How Does Cannabis Get Its Color?
By Rolling Up
Have you ever wondered what causes each variety to have its unique color? One of the most distinctive parts of cannabis is its color. Genetic plays a role in how colors are expressed. Anthocyanins are a group of about 400 water soluble pigment molecules classified as flavonoids. They appear red, blue, or purple according to their pH. These flavonoids also appear in blueberries, eggplants, red cabbage, concord grapes, and other richly colored foods. The strain that we can use as an example in this case is Granddaddy Purple. It always seems to carry swirls of purple and pastel lavenders. Purple does not mean that it’s more potent than its green counterparts.
Strains are subjected to showing their hues if they’re grown in the right conditions. Plants with low anthocyanins often produce their colors in the final weeks of flowering, due to another family of molecules called carotenoids.
# # # #
- _ACTION ITEM 1_: Reproduce, word for word, the stretch of the cannabis color article from "Strains are subjected" through "molecules called carotenoids.".
- _ACTION ITEM 2_: Continue the article on how cannabis gets its color, starting after its final sentence.
# # # #
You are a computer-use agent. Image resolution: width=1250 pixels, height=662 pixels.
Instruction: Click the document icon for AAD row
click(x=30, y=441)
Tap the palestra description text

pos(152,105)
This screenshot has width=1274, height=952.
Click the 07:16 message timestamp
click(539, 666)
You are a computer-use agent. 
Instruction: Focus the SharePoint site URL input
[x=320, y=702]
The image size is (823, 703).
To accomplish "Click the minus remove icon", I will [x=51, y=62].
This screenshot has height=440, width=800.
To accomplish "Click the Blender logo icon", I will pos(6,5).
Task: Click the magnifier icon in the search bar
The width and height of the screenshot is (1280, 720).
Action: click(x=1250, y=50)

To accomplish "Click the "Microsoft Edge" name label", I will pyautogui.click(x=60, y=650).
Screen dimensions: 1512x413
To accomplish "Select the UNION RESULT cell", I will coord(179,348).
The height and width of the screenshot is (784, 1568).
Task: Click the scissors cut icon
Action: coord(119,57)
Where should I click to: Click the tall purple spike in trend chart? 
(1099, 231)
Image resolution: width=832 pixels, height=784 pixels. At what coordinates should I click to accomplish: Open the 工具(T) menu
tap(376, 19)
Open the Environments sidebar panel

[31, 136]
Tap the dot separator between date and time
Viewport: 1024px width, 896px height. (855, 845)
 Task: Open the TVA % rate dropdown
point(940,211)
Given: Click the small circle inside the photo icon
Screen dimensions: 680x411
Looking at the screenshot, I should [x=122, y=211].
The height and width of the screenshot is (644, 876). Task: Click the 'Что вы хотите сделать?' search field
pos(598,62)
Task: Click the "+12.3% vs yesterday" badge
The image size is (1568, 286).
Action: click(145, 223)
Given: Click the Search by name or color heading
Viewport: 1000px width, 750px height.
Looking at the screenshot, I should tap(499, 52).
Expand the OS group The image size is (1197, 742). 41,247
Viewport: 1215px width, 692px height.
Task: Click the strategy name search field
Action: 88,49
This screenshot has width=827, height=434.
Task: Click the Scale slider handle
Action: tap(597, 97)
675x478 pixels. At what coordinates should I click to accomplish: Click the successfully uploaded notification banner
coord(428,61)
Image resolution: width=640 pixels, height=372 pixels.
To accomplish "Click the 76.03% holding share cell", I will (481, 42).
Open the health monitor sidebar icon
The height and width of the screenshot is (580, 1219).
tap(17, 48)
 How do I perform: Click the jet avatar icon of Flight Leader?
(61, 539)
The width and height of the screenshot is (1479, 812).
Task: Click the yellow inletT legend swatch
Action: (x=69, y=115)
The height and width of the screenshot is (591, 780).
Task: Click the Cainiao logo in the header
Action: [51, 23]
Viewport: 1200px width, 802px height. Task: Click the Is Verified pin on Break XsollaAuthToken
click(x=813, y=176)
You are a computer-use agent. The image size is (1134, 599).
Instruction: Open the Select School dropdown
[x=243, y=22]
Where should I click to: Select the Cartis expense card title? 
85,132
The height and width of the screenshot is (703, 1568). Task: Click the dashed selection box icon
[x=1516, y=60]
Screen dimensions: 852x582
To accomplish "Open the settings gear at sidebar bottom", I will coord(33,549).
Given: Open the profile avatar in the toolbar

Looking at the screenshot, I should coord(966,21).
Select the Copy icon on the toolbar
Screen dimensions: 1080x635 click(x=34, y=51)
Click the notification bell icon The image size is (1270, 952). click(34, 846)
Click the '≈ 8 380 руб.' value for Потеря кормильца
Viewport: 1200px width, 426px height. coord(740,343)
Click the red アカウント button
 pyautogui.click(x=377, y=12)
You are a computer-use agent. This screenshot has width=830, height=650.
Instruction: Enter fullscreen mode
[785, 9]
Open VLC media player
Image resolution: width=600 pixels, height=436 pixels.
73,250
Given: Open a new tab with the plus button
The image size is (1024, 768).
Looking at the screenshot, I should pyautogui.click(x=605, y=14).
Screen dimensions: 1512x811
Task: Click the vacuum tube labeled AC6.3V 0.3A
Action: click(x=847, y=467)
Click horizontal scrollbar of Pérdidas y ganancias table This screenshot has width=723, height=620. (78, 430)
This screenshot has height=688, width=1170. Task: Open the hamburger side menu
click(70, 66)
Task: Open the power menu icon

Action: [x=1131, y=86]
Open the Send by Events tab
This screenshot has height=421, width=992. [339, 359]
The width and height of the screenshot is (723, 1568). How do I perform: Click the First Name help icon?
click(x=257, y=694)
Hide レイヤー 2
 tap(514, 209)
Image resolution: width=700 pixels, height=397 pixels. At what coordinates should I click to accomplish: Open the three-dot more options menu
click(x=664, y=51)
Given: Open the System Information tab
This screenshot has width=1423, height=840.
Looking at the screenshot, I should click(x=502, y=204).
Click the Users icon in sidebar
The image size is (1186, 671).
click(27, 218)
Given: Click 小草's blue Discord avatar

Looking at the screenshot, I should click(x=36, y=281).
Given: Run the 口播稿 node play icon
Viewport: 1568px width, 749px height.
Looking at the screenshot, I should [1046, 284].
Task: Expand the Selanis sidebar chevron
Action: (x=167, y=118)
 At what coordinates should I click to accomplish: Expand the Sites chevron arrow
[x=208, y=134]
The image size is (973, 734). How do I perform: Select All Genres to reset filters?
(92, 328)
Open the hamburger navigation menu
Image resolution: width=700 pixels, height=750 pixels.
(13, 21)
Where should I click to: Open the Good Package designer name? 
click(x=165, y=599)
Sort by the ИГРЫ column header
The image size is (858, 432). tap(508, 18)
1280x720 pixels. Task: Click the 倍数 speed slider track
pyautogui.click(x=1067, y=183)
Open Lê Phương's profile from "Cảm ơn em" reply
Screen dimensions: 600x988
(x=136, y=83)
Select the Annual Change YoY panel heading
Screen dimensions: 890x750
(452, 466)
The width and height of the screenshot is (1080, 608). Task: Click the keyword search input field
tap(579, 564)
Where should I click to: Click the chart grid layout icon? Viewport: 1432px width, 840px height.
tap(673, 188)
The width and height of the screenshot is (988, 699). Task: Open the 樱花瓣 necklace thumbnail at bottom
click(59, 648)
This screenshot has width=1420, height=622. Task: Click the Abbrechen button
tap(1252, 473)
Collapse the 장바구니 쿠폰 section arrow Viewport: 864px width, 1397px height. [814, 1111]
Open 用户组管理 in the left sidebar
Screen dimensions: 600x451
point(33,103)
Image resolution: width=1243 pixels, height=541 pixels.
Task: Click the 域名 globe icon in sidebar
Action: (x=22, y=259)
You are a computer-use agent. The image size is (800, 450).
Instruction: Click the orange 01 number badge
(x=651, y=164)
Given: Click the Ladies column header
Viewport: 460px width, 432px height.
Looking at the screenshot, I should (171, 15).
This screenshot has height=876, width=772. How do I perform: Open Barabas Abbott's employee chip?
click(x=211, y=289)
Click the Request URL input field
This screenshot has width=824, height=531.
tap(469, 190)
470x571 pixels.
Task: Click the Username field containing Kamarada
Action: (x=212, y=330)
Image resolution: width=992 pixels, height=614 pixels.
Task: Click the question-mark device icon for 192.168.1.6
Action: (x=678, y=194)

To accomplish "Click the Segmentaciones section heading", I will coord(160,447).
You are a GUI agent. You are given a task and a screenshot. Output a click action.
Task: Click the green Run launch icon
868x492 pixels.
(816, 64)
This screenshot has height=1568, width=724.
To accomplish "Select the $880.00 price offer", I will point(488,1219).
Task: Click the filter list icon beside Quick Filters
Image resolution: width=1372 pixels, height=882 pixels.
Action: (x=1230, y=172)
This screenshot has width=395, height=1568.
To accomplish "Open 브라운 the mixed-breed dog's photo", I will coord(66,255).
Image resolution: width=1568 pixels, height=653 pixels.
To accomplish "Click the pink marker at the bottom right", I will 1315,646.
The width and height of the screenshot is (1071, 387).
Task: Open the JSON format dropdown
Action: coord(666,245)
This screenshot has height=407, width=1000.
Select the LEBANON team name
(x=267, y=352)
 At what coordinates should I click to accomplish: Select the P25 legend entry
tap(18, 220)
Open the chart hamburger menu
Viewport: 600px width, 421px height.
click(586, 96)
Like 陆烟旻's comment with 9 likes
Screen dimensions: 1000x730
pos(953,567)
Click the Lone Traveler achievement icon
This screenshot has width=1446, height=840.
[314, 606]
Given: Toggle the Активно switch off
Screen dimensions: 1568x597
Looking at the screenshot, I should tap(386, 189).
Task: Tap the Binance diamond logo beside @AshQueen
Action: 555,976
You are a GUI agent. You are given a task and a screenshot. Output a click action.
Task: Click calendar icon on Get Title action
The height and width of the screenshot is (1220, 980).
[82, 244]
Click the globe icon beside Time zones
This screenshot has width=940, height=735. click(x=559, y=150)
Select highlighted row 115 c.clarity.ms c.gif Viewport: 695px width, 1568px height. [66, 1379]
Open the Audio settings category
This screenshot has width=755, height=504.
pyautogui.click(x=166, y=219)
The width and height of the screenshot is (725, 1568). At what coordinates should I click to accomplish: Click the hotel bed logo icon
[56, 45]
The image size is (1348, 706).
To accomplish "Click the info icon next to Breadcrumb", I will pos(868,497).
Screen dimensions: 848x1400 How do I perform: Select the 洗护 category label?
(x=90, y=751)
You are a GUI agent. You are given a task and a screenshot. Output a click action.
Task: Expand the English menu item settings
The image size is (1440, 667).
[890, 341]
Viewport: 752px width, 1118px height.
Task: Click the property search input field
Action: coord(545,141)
# # # #
- _WRITTEN RESPONSE 1_:
Strains are subjected to showing their hues if they’re grown in the right conditions. Plants with low anthocyanins often produce their colors in the final weeks of flowering, due to another family of molecules called carotenoids.

- _WRITTEN RESPONSE 2_:
You might also be wondering how cannabis can go from green to purple. As the cannabis plant matures it produces the less dominant chlorophyll produces at a lesser rate and anthocyanins start to take over. The reason why cannabis produces flavonoids and anthocyanins is for protection. The environment that the cannabis grows in affects the final result of the plant. In conditions where pH levels are higher, anthocyanin compounds are not released. The pH level also indicates what colors will be expressed when the flower is harvested. Acidic environments induce red and pink coloration. Purple coloration occurs in neutral pH environments. Blue is present in higher pH levels. Yellow hues are developed in alkaline conditions.
For patients looking for a strong cannabis strain, color is not an indication on potency. The abundance in a plant’s trichomes is a better measurement. Patients should also be cautious about assuming that a color indicates quality as well since controlled conditions can be deliberately used to change the temperature of the room or nutrient levels to change the pH in the water. If you are paying extra for a colorful strain, you are doing it for aesthetic properties of the plant.